# Dateien vom Server löschen



## xxenon (24. Februar 2004)

hi folks!

ich hätte da ne frage bezüglich dem löschen von dateien.

und zwar liegt das skript, das den löschvorgang durchführen soll in einem ordner und die zu löschende datei in einem anderen

(konkret: löschen ist eine admin-funktion, die dateien sind bilder und liegen in einem verzeichnis, dass von mehreren skripten genutzt wird)

problem:

mit unlink()  das net so recht, ich bekomm da immer ne meldung ala "no such file or directory..."

gibts da also nen besonderen befehl / trick oder ähnliches?

mfg. u.v.d.i.v

xxenon


----------



## MiLa (24. Februar 2004)

unlink() ist da schon dir richtige Funktion, du musst nur den richtigen Pfad angeben, die Fehlermeldung hört sich ja so an, als wenn die Datei unter dem Pfad nicht existiert.


----------



## xxenon (24. Februar 2004)

ja, das tut sie ja auch nicht =)

sie liegt parallel in einem eigenen verzeichnis.

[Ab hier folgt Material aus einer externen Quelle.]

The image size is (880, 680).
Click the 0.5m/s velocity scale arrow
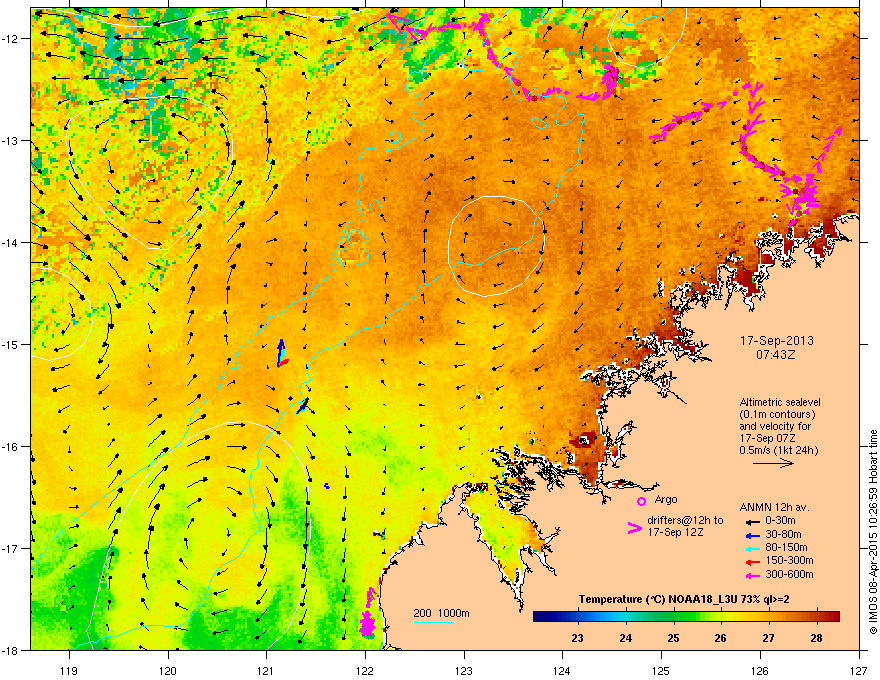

wenn ich mit anderen funktionen darauf zugreif, krieg ich sie mit "../verzeichnis/datei.edg". das funktioniert jedoch bei unlink nicht

greets,

xxenon


----------



## xxenon (24. Februar 2004)

also ich hab jetzt die totale verwirrung erfahren ...

hab zum testen ein eigenes skript erstellt, mit dem alles funktioniert, obwohl es im selben ordner liegt wie mein skript...

kann es denn sein dass der unlink-befehl irgendwie einen error verursacht, weil der dateiname, der übergeben wird aus einer datei ausgelesen wird?

also irgendwie ein variablentypproblem oder so

bin jedenfalls ziemlich verwirrt und bitte um hilfe =)

mfg.

xxenon


----------



## IRIE (22. Januar 2005)

HI ich hab grad das selbe problem ! 

hast du es hingekriegt ? bzw wie hast du es gelöst !?

wär cool wenn du mir helfen könntest !


gruß

IRIE


----------



## hpvw (22. Januar 2005)

Kann es sein, dass Du das Skript zum löschen aus einem anderen Skript, welches in einem anderen Ordner liegt, mit [phpf]include[/phpf] einbindest?
Dann müssen relative Pfade aus Sicht des einbindenden Skripts verwendet werden oder Du benutzt absolute Pfade.

Gruß hpvw

PS: der Thread ist schon ganz schön alt, bin mir nicht sicher, ob der ersteller sich noch dran erinnern kann.


----------



## xxenon (22. Januar 2005)

hpvw hat gesagt.:
			
		

> Kann es sein, dass Du das Skript zum löschen aus einem anderen Skript, welches in einem anderen Ordner liegt, mit [phpf]include[/phpf] einbindest?
> Dann müssen relative Pfade aus Sicht des einbindenden Skripts verwendet werden oder Du benutzt absolute Pfade.
> 
> Gruß hpvw
> ...




Also 1.)
Ich kann mich *wieder* dran errinnern ^^

2.)
Das mit dem Includen ist mir schon klar =) anders ergäbe es auch keinen Sinn...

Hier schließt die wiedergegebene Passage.